360 crianças teriam sido abusadas, mas apenas onze apareceram em tribunal - as restantes estavam tão desacreditadas que tinham perdido a sua utilidade - e duas destas foram eliminadas da lista de testemunhas à última hora. As supostas "vítimas" foram bem preparadas por psicólogos, e repetiram as alegações em tribunal. Mas não havia quaisquer provas materiais que servissem à acusação; os "milhões" de fotos pornográficas que a Polícia afirmava terem sido tiradas nunca apareceram, nem os famosos túneis foram encontrados, apesar de se terem feito escavações por todo o lado [6]. O julgamento de Raymond e Peggy começou em Abril de 1987, e as deliberações do júri terminaram em Abril de 1989 num empate; o julgamento foi repetido no ano seguinte, com o mesmo resultado. O Ministério Público desistiu então da queixa, e o processo foi encerrado em 1990, depois de se terem gasto seis anos e quase 16 milhões de dólares para tentar provar crimes que nunca tinham acontecido. É verdade que nenhum dos arguidos foi condenado; mas os anos que passaram na cadeia, ninguém lhes recompensaram.

Os arguidos, as únicas vítimas do processo, tentaram depois refazer as suas vidas. Ray deixou a vida despreocupada que tinha levado, acabou o curso secundário e matriculou-se num curso de Direito; a sua irmã Peggy Ann conseguiu que lhe devolvessem a licença para ensinar e foi professora numa escola para crianças especiais em Anaheim, Califórnia. O episódio de histeria da creche foi o tema de um filme, Indictment: The McMartin trial ('Acusação: O julgamento de McMartin'- "O silêncio dos Culpados" na versão portuguesa, com James Wood) feito em 1995 e transmitido por vários canais de TV por cabo nos Estados Unidos.

Os verdadeiros crentes na existência de rituais satânicos, que se organizaram em grupos por toda a América - o mais importante adotou o nome de Believe the Children ('Acreditem nas Crianças') - foram confortados com as palavras do controverso Ted L. Gunderson, ex-Agente Especial do FBI e fanático da conspiração, que desempenhou um papel de certo relevo no caso McMartin:

Há fortes indícios de que membros da rede satânica estão a dirigir creches de dia. Crianças de diversos Estados, que nunca se encontraram, estão a contar às autoridades histórias semelhantes a respeito das suas experiências na creche.

::::::

Com base no texto sobre o caso McMartin, responda às perguntas:
1. Quantas crianças apareceram em tribunal?
2. Em que ano foi feito o filme Indictment: The McMartin trial?
3. Que nome adotou o grupo mais importante de crentes em rituais satânicos?

::::::

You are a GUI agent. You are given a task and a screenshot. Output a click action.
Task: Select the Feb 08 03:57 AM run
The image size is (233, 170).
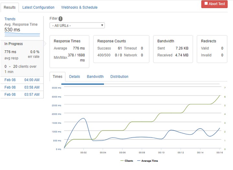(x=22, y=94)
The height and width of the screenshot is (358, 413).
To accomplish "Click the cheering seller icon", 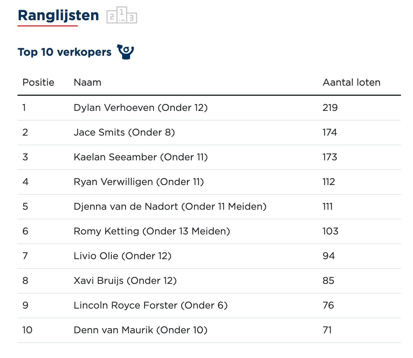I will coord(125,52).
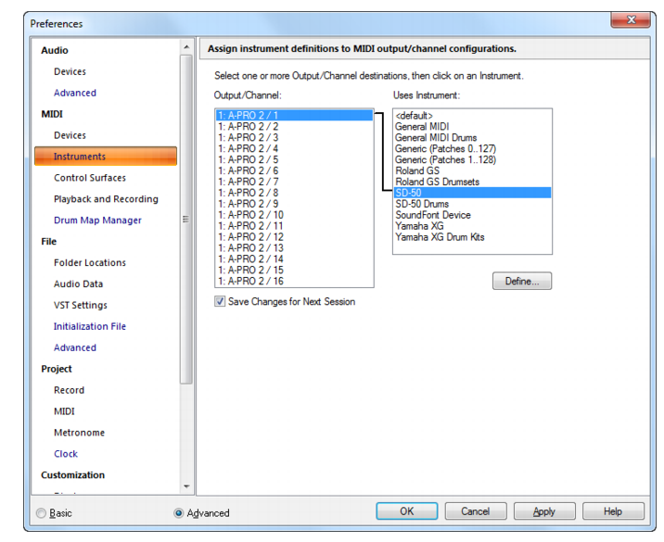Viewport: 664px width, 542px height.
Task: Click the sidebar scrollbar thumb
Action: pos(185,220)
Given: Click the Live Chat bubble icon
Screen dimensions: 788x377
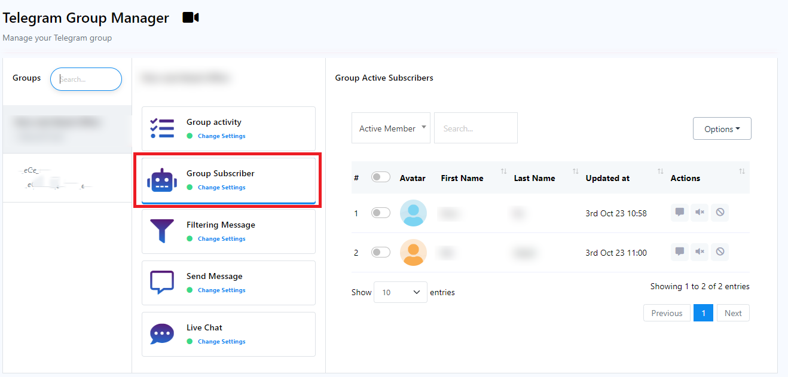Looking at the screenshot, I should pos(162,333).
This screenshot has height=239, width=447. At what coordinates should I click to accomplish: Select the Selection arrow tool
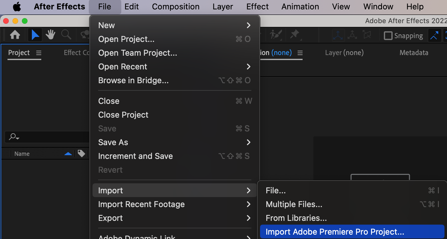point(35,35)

::::::

Resposta do exercício ::
1. Onze.
2. Em 1995.
3. Believe the Children ('Acreditem nas Crianças').